EXERCÍCIO 1>
Diga se cada afirmação concorda com o trecho sobre a consciência historiográfica, respondendo sim ou não e citando literalmente as palavras decisivas: (a) Bentivoglio se apoia em reflexões de Hayden White. (b) A nova consciência historiográfica surgiria no fim do século XX. (c) O passado corresponde a uma verdade absoluta.
EXERCÍCIO 2>
Dê continuidade ao trecho sobre a consciência historiográfica, escrevendo o que viria depois da última frase apresentada.

TRECHO DO DOCUMENTO>
============

Bentivoglio, animado pelas reflexões de Hayden White sobre a imaginação histórica e a nova filosofia da história (Cf.: WHITE, 2002), argumenta que uma inédita consciência historiográfica emergiria no alvorecer do século XXI, notoriamente pós-moderna e distópica. Isso significaria dizer, que a forma pela qual o historiador trata, enreda, e apresenta o passado que lhe é disponível, seria resultado de uma experiência da história determinada pela produção de um lugar deslocado, impróprio, fora do eixo e hostil, sendo analiticamente sintetizado pela noção de deslugar. O passado, longe de responder a uma verdade absoluta, é desprendido das coerções praticadas pelo método da ciência histórica, para se deslocar em diversos sentidos que lhe são atribuídos por narrativas, representações e simulacros.

============

MATERIAL FORNECIDO>
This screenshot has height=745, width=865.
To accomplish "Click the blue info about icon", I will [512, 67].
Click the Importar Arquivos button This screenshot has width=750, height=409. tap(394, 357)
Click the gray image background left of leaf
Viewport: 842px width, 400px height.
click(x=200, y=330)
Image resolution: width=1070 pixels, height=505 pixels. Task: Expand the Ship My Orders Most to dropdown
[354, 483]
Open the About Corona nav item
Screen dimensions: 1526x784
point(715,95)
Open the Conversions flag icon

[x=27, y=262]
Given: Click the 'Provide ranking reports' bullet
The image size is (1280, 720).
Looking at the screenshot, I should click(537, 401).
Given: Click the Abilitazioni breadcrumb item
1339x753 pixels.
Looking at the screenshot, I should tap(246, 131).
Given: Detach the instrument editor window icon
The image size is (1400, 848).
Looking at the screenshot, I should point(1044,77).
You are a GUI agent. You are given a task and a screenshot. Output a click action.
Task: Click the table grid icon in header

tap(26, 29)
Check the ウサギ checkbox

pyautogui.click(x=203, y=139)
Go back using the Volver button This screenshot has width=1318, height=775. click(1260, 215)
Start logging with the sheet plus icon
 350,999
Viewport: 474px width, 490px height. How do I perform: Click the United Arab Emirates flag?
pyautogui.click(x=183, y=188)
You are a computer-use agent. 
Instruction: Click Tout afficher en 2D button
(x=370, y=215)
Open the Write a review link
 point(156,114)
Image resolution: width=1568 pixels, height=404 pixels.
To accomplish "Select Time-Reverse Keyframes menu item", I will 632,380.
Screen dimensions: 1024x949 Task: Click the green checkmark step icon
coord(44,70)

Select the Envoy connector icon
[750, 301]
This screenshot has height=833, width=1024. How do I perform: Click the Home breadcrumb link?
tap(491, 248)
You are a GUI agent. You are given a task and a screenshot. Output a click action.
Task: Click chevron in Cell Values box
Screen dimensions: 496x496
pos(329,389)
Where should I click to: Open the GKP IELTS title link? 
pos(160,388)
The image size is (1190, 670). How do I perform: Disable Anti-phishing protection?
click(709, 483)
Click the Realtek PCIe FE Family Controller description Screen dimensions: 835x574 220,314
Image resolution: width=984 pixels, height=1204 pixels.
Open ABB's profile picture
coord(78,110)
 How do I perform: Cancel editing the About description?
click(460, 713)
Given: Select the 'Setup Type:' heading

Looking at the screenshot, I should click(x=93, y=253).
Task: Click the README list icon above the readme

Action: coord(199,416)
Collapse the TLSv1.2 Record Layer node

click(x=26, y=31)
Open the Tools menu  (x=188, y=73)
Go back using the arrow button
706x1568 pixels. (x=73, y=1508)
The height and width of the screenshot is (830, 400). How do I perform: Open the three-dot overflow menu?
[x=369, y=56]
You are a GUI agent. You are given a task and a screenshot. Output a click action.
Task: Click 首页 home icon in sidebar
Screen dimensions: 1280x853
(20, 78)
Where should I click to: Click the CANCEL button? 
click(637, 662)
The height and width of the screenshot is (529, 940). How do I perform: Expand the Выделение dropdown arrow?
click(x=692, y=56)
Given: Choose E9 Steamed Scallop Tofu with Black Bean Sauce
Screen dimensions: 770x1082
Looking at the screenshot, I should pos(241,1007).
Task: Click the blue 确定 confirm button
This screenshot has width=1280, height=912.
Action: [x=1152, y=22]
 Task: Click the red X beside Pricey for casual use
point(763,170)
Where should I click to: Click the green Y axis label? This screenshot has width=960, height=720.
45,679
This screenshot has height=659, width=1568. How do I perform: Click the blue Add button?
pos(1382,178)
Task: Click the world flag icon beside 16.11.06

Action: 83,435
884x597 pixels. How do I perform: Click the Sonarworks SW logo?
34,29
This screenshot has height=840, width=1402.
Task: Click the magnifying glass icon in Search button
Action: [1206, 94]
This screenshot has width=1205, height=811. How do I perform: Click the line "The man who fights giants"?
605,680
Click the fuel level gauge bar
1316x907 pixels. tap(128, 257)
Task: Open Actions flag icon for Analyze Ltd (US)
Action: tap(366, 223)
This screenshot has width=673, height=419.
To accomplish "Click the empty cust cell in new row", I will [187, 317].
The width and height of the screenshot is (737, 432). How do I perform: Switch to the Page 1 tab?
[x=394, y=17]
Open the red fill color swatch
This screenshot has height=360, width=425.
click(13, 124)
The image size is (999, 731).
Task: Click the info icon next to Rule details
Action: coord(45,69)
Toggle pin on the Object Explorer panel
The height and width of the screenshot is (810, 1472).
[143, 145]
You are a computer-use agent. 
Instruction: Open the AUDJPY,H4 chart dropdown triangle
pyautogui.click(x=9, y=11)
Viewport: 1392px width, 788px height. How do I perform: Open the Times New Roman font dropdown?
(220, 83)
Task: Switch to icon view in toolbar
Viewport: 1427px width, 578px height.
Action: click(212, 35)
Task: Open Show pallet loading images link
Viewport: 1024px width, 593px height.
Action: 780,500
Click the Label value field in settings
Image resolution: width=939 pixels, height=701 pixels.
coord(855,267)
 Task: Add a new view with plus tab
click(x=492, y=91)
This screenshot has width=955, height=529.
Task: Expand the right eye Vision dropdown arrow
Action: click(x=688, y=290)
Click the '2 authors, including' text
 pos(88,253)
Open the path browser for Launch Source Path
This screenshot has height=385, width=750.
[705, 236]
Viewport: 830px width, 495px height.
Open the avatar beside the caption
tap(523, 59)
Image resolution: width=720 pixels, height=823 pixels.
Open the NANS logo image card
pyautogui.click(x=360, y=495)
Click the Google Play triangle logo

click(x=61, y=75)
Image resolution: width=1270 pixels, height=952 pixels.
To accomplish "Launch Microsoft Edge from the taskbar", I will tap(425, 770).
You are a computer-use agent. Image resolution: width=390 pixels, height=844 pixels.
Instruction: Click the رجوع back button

============

RESPOSTA 1>
(a) Sim: "animado pelas reflexões de Hayden White sobre a imaginação histórica e a nova filosofia da história".
(b) Não: "emergiria no alvorecer do século XXI".
(c) Não: "longe de responder a uma verdade absoluta".

RESPOSTA 2>
Minha hipótese é a de que acompanhamos a emergência de um novo paradigma poético-linguístico, pré-crítico e meta-histórico. E que esse paradigma, no século XXI, é eminentemente distópico. Ou seja, a atual consciência na historiografia é um modo preciso de pensamento, cuja pré-elaboração do enredo de início é, em si mesma desconfiada, seja das capacidades científicas da história, seja das realizações da historiografia, seja das evidencias ou da materialidade do passado, seja das verdades produzidas pela história a ele. O passado tornou-se deslocamento, deslugar (BENTIVOGLIO, 2019, p. 58).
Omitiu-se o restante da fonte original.